Nous autres critiques sommes sans style. Je ne parle pas ici, cela va de soi, du manque de moyens financiers où nous réduit notre état et qui nous fait immanquablement préférer aux foulards de soie et aux chaussures de bonne facture les écharpes en acrylique et les godillots de chez Bata. Je parle de style littéraire, d’art de la phrase. Toutefois, pour revenir sur l’élégance vestimentaire, j’entendais l’autre jour un directeur de théâtre dire ceci : il y a vingt ans, dans le public d’opéra, le journaliste était celui qui ne portait pas de cravate ; il y a dix ans, c’est celui qui portait un jean ; aujourd’hui, c’est celui qui porte un jean troué.
Ainsi vont les mœurs et nous autres critiques sommes devenus par force les neveux de Boulez, à défaut de Rameau. Mais revenons au style. Si nous sommes sans style, ce n’est pas que nous manquions d’éducation. Notre rédaction regorge de bacheliers et même de licenciés, certains ayant même été licenciés économiques. Ce n’est pas non plus que nous manquions d’ambition. Incapables d’écrire le moindre sonnet, nous nous sommes convaincus avec le temps que l’articulet recensant un disque de Madame Naouri peut prétendre au rang d’œuvrette d’art, du moins dans son genre. Certains parmi nous pensent même anormal que les Victoires de la Musique ne réservent pas une de leurs statuettes à la meilleure critique de l’année sous le rapport du style. Il est vrai que leurs statuettes sont si hideuses que le vainqueur serait contraint de la laisser se fracasser au sol pour épargner à son salon la défiguration d’une telle présence.
Si nous sommes sans style, c’est parce que l’époque veut cela. Depuis des années, le lecteur tique à chaque métaphore. Les effets de manche incommodent. Les ravissantes attachées de presse des théâtres raillent à juste titre ces gueux patentés qui préfèrent le maniement de l’imparfait du subjonctif à celui du déodorant. Toute posture un rien avantageuse, tout air d’en savoir plus, toute tentative d’enclore le propos critique dans le cadre à volutes dorées d’un discours chantourné effraient. Il n’est qu’à lire les propos des journaux et des sites internet pour s’assurer que désormais la meilleure manière de traiter de musique est d’en parler comme nous ferions de l’essai sur circuit de la dernière Citroën ou bien du test comparatif de rasoirs électriques à trois vitesses. Il convient de se montrer factuel, brut, informatif, de ne laisser place au sentiment que pour autant qu’il est aussitôt recouvert par des prudences qui le relativisent.

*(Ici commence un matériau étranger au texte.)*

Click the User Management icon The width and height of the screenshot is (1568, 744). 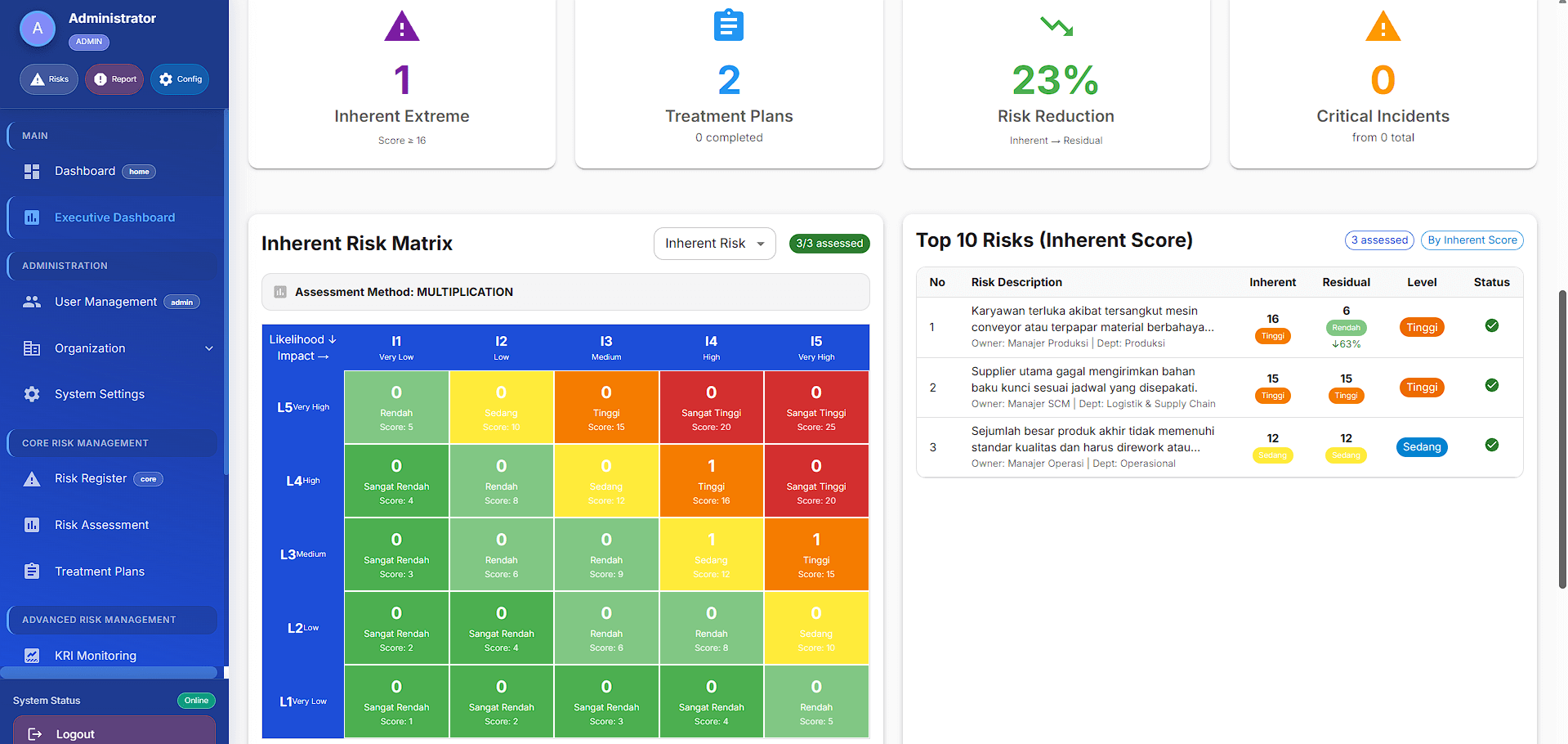tap(32, 301)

Les lecteurs, les artistes, les agents ont formé ensemble une ligue de vertu qui dénie au critique le droit de se laisser aller aux ivresses de l’expression. Plus la recension ressemble au mode d’emploi d’un stylo BIC, plus sa légitimité est grande. L’époque veut cela. Partout on cherche l’authenticité, l’objectivité, cette forme d’honnêteté confinant à la platitude assurant que votre interlocuteur n’est pas en train de vous prendre dans les rets de sa rhétorique, et peut-être de vous soumettre à un viol de conscience. C’est particulièrement vrai pour nous autres, sites internet : le soupçon de l’amateurisme pèse très lourd, et toute figure de style accrédite le soupçon d’un dilettantisme aussitôt disqualifié, d’une volonté d’enfumage par nature intolérable. Nous partageons ces interdits avec les hommes politiques, les médecins et les plombiers. A quoi bon tenter de répéter que la sensation musicale se traduit mieux par la métaphore que par une description balourde et inopérante ? A quoi bon rappeler que le critique peut bien dans son article ne point mentionner la couleur des robes et les mensurations du ténor pour autant que chaque mot fait voir et entendre le spectacle, par la seule suggestion de son style, à ceux qui n’y furent point ? Tout cela, nous le savons, et nos velléités stylistiques, nous les contenons par professionnalisme. N’empêche. Réduits à la diète langagière, à l’ascèse rhétorique, nous ne nierons pas que nous ne rêvons pas parfois pour décrire ce qui, au théâtre, nous bouleverse et nous enchante, de festins d’anachrèses, de délires d’anacoluthes et de goinfrerie d’indigestes énallages. Mais soyons sages et bons garçons, parlons comme tout le monde ; préférons à tout l’aposiopèse et l’antiphrase.